Ademais, a medida em comento desconsidera a luta antimanicomial e os vários estudos decorrentes, que apontam para a ineficácia da segregação em hospitais psiquiátricos, que, na verdade, constituíam-se em produtores de estigma e violência, ou seja, na morte da subjetividade, evidenciando que o modelo asilar é fator de agravamento e cronificação de transtornos mentais, e que a internação deveria ser acionada como último recurso.

 

A Lei da Reforma Psiquiátrica2 aponta para a prerrogativa da internação compulsória que, no entanto, deve ser eletiva e determinada por mandado judicial, a partir de laudo médico. Para o atendimento desses casos, impõe-se a criação de uma rede de serviços de saúde pública (direta ou indireta) que desenvolva, de forma eficaz, a atenção aos dependentes de drogas. Cabe ressaltar que sem uma rede de proteção e apoio o problema não será resolvido, pois, após a internação, a criança e/ou adolescente voltará à situação anterior. Faz-se necessário, portanto, um projeto terapêutico que estabeleça uma relação de confiança entre esses sujeitos e suas famílias. Acrescente-se, por oportuno, que a internação compulsória pode provocar um efeito de resistência ao tratamento e casos de reincidência, por desconsiderar o indivíduo em seu meio de convívio.

 

O tratamento repressivo e a abordagem violadora de direitos criminalizam usuários de drogas infantojuvenis, transformando um grave problema de saúde pública em um caso de polícia. Cabe, portanto, ao Poder Público atuar em conjunto com a sociedade civil na implementação dos direitos contemplados no Estatuto da Criança e do Adolescente (ECA), no Sistema Único de Saúde (SUS) e no Sistema Único da Assistência Social (SUAS) em benefício dessa população marginalizada.

 

Com relação aos investimentos destinados à implantação de políticas públicas intersetoriais (saúde, educação e assistência social), cabe lembrar que, especificamente no caso das drogas, há que se investir em políticas de prevenção, educação e tratamento da saúde através de redes assistenciais mais atentas às desigualdades existentes e à adequação das ações às necessidades da população, de forma equânime e democrática.

 

Devemos, porém, ficar atentos para não “medicalizar” um problema social.

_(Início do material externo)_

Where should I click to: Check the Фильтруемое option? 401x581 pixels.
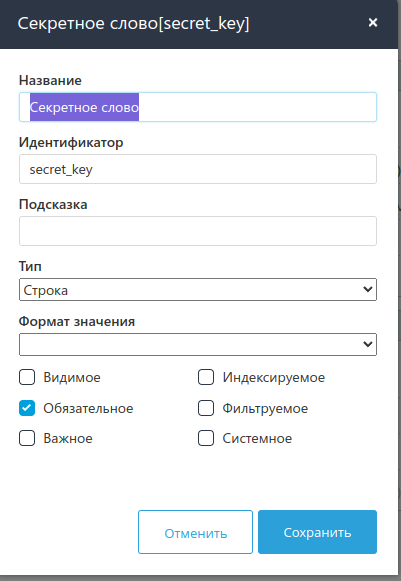point(206,408)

Medidas totalitárias entorpecem pelo alívio imediato, produzindo um efeito fugidio e etéreo da realidade, a qual ressurgirá com força avassaladora, impelindo- nos à tomada de posição contra uma situação que beira a barbárie. Urge um olhar para as crianças e adolescentes objeto deste artigo, como sujeitos produtores de sua história. É imperativo desvendar a realidade e não compactuar com atitudes criminalizadoras. 

 

MARISA FEFFERMANN é Doutora em Psicologia e Pesquisadora do Instituto de Saúde. Autora do livro Vidas Arriscadas: o cotidiano de jovens trabalhadores do tráfico de drogas (Vozes).

 

NOTAS 1 Projeto de Lei nº 7.633/10.

2 Lei nº 10.216/01 (Lei da Reforma Psiquiátrica).